INPUT DATA —
========

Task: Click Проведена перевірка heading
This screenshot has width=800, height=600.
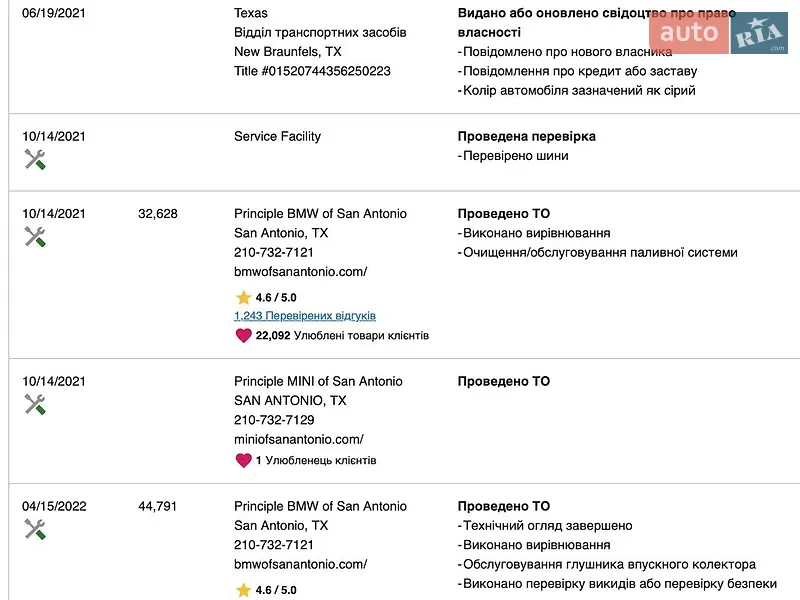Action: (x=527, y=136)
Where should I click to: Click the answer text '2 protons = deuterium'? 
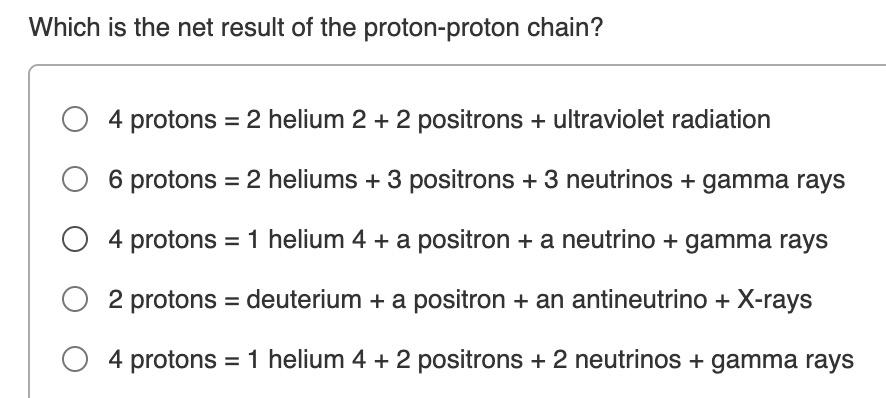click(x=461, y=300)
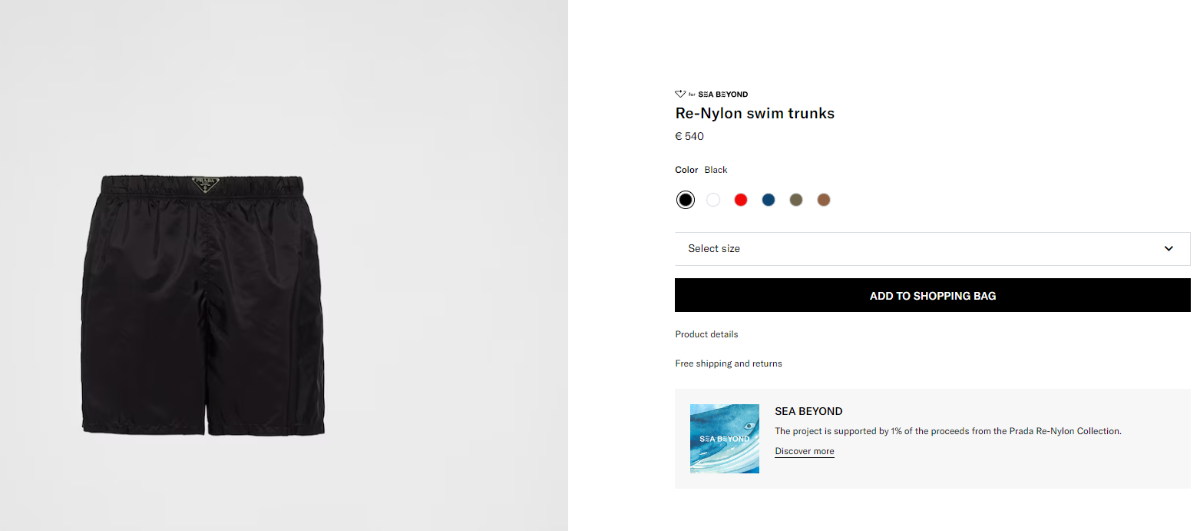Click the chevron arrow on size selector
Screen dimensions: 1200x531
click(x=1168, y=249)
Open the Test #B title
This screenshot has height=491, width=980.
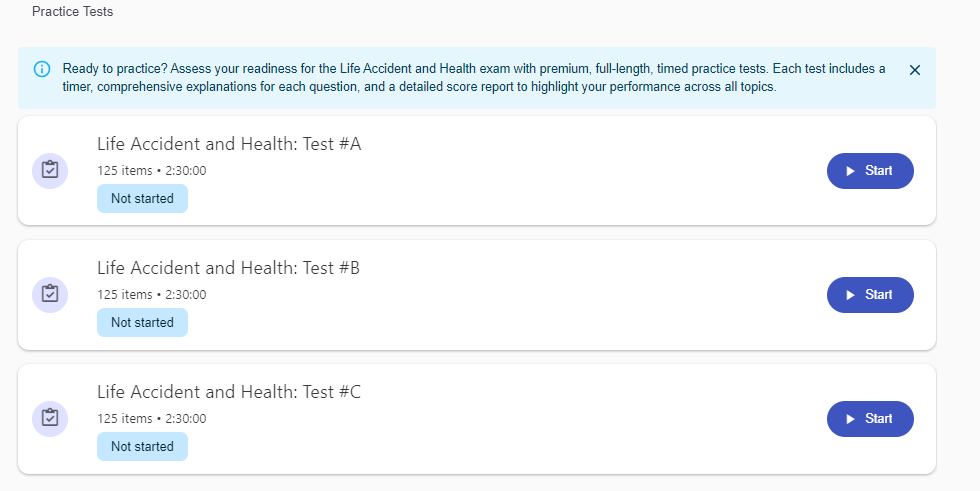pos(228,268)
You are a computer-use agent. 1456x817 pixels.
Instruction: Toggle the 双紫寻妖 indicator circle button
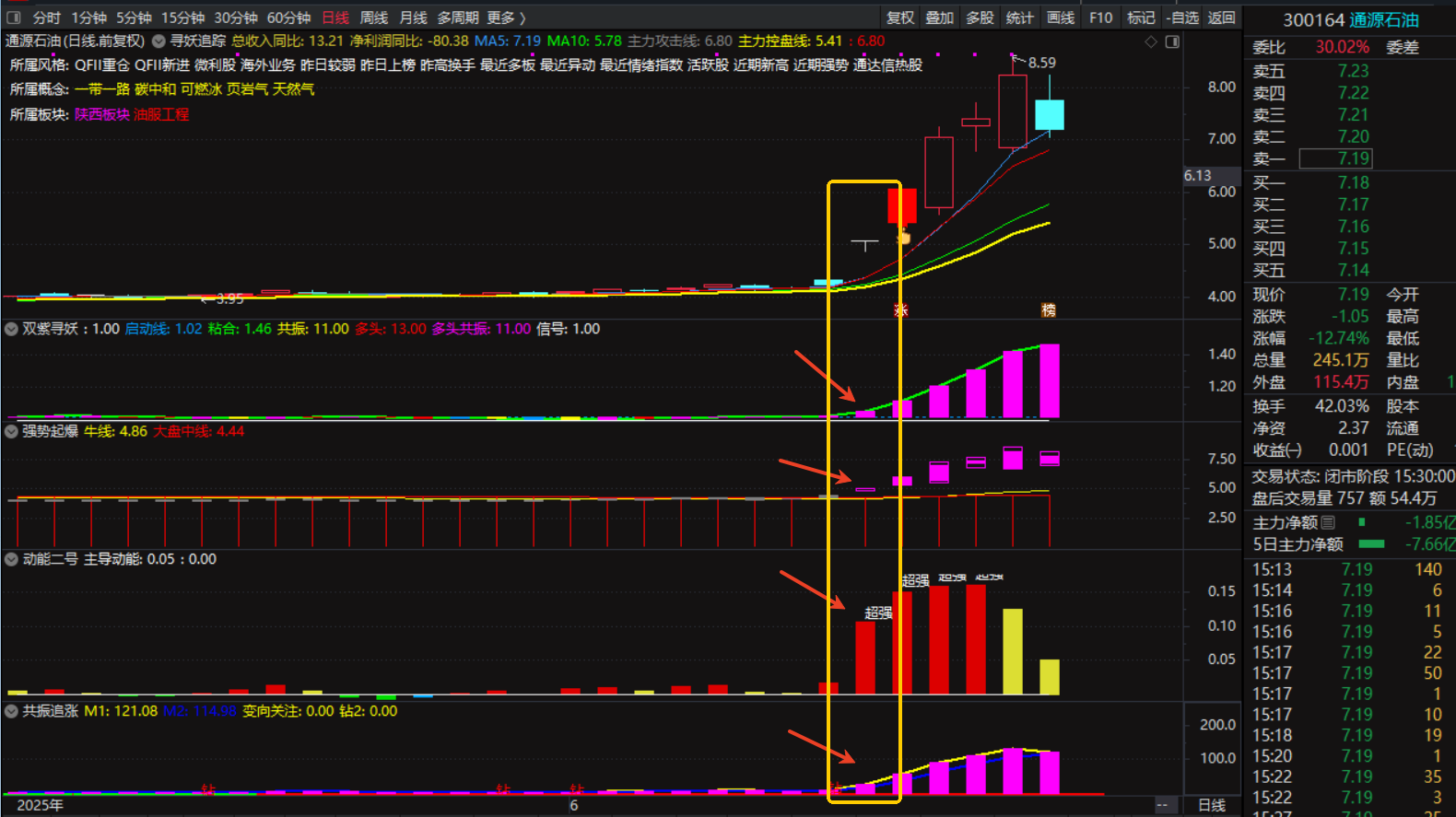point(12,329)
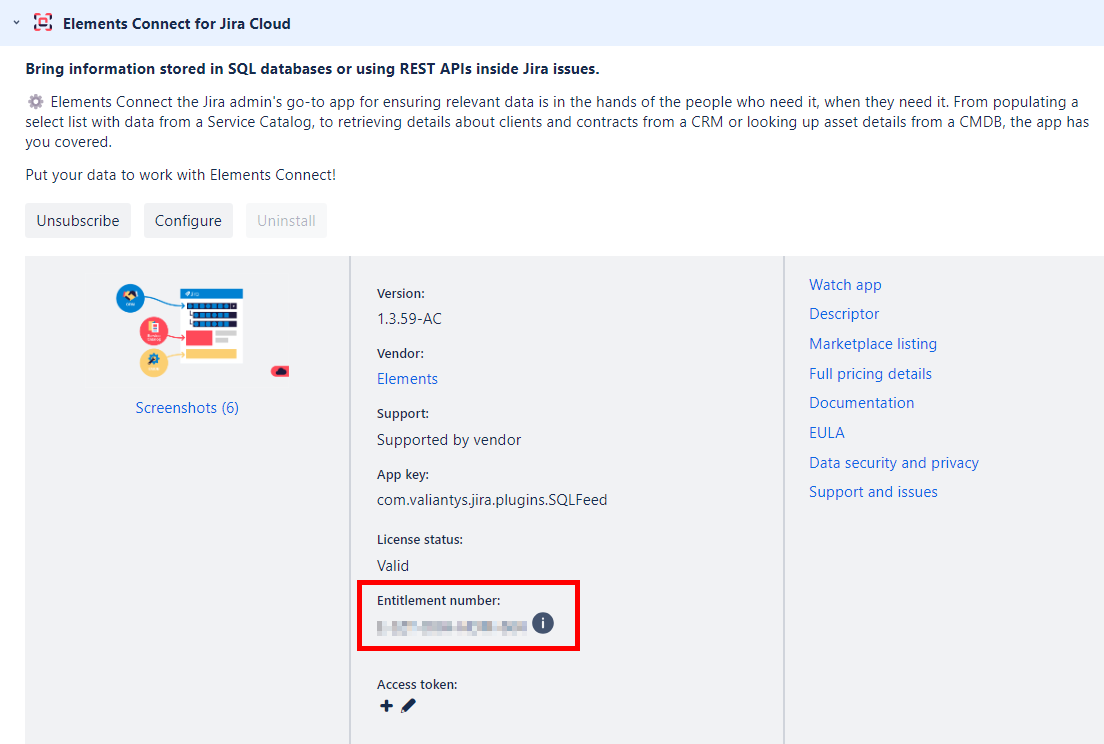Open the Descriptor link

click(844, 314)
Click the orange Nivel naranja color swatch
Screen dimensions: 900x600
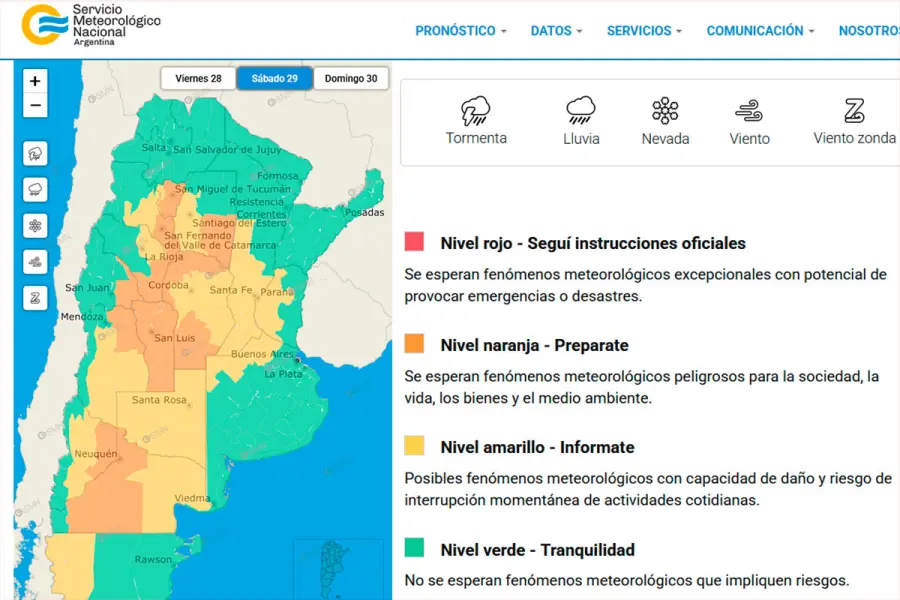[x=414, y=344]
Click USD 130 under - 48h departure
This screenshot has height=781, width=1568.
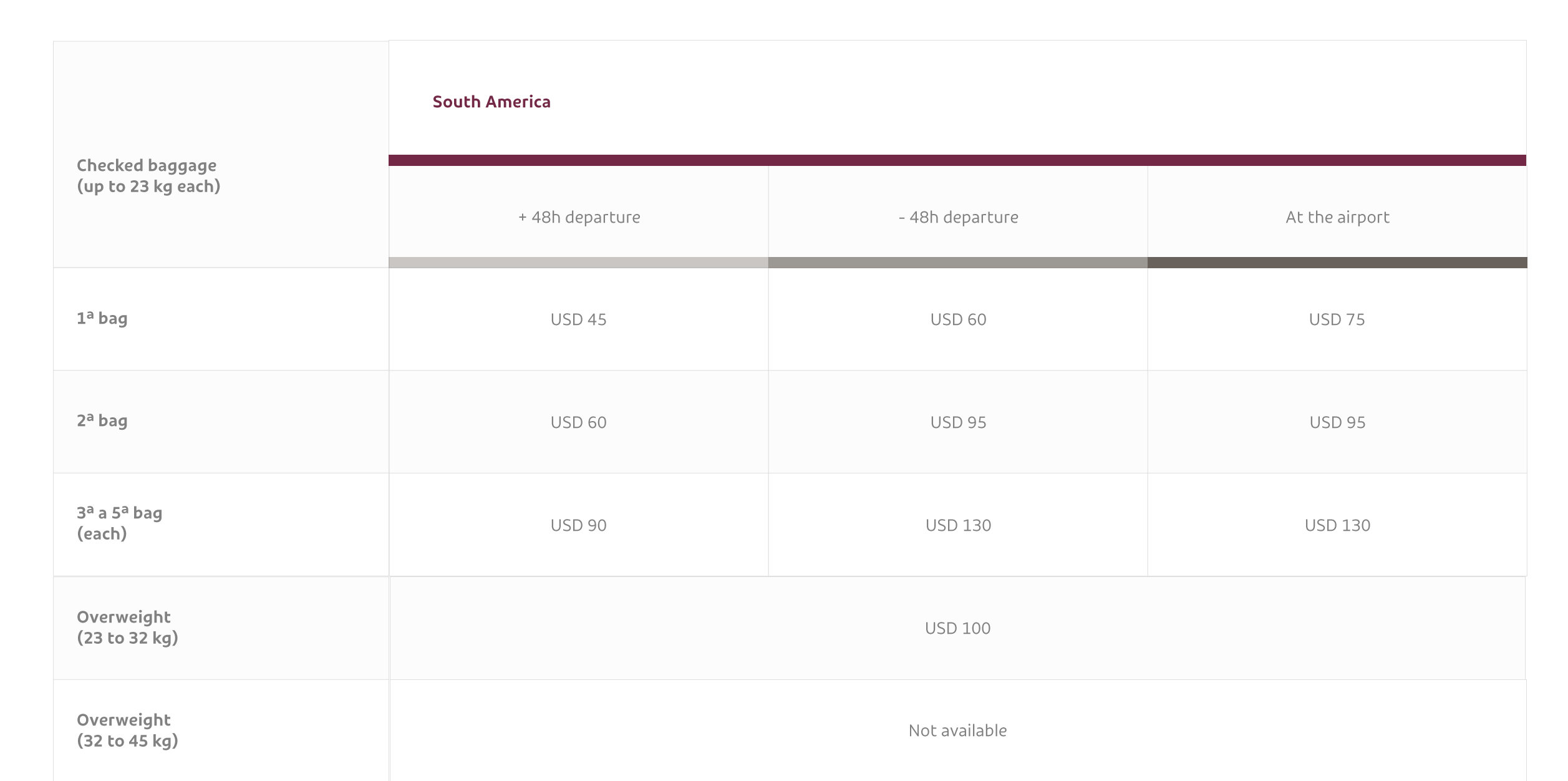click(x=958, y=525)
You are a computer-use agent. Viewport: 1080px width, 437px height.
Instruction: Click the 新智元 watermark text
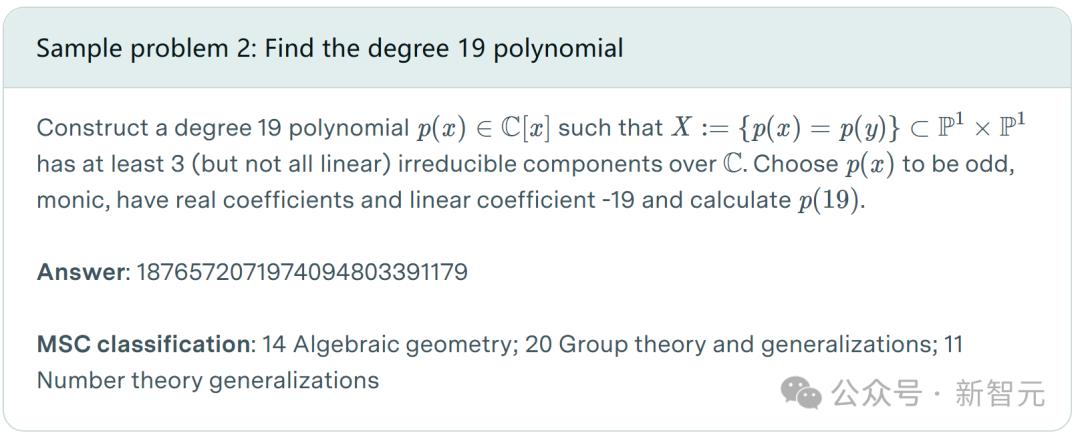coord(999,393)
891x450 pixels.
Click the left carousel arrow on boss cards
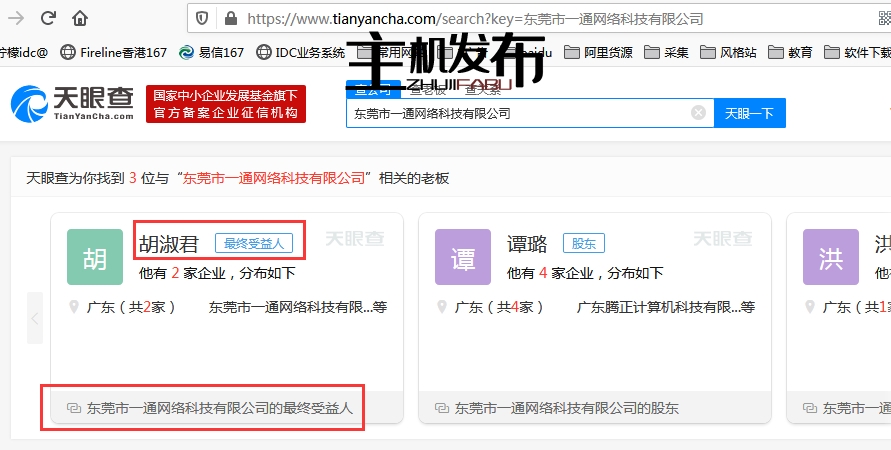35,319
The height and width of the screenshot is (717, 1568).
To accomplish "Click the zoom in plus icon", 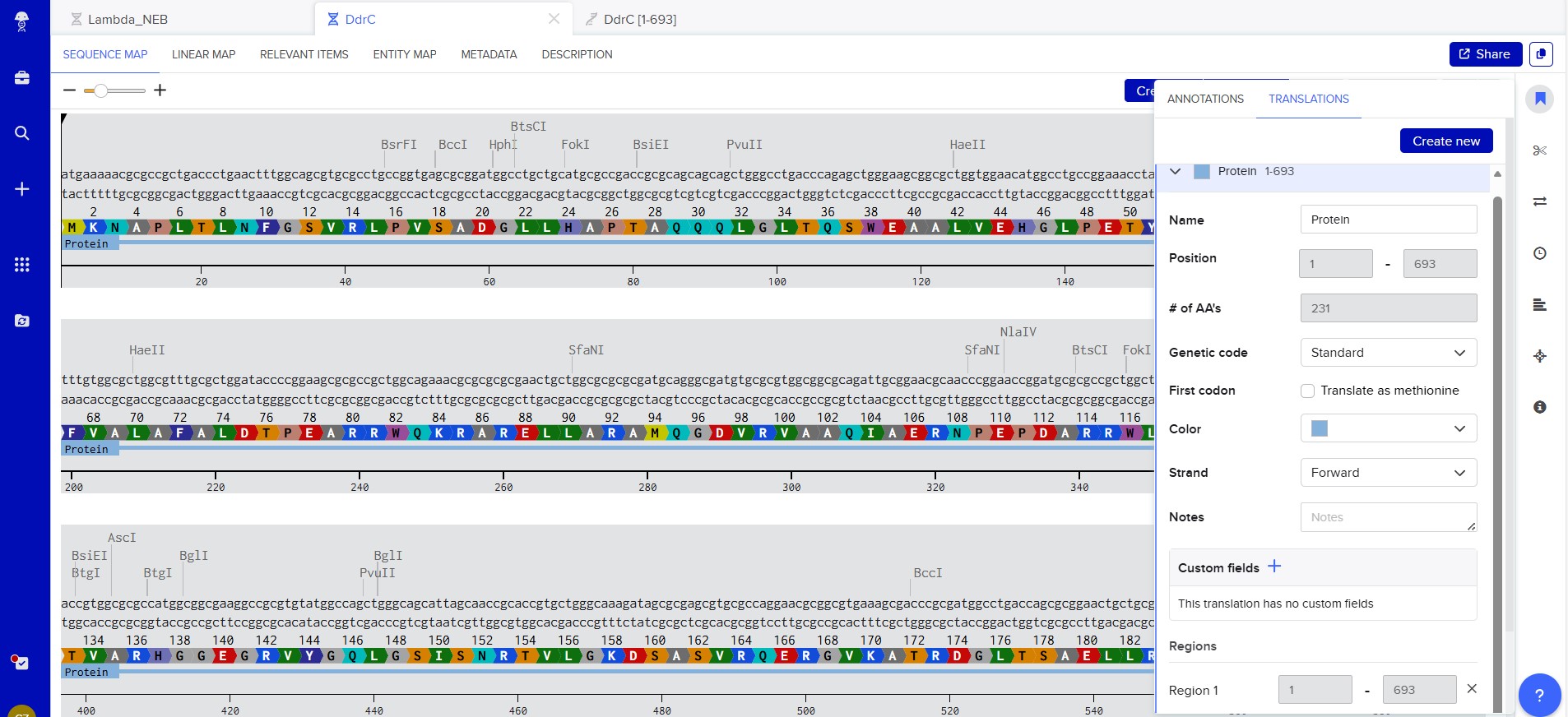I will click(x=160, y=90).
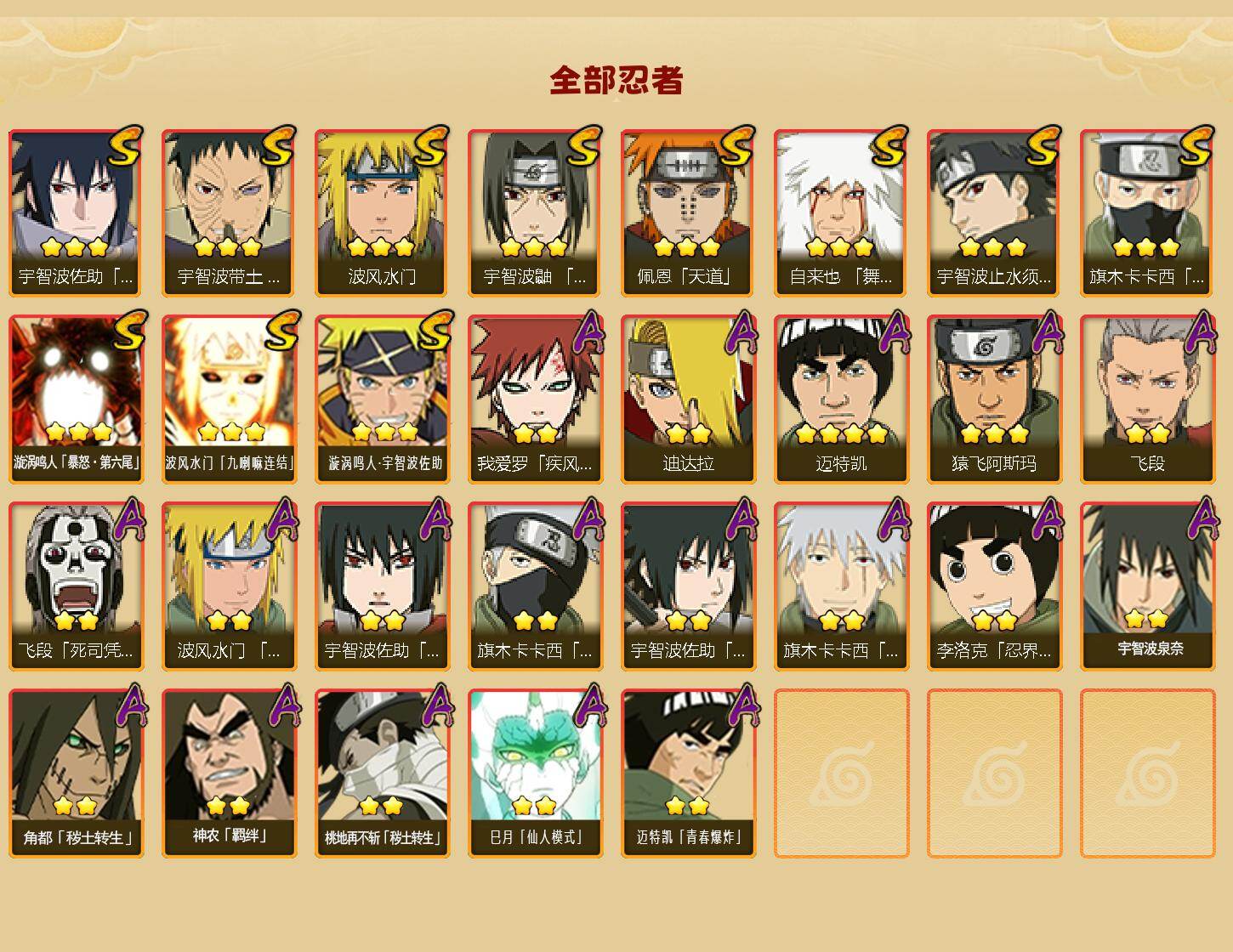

========

EXERCISE PROMPT —
The lines you need are those with the word "computer"; list them from the entries.

OUTPUT FOR THIS TASK —
You are a computer-use agent. 1456x817 pixels.
You are a computer-use agent. Viewport: 1080px width, 437px height.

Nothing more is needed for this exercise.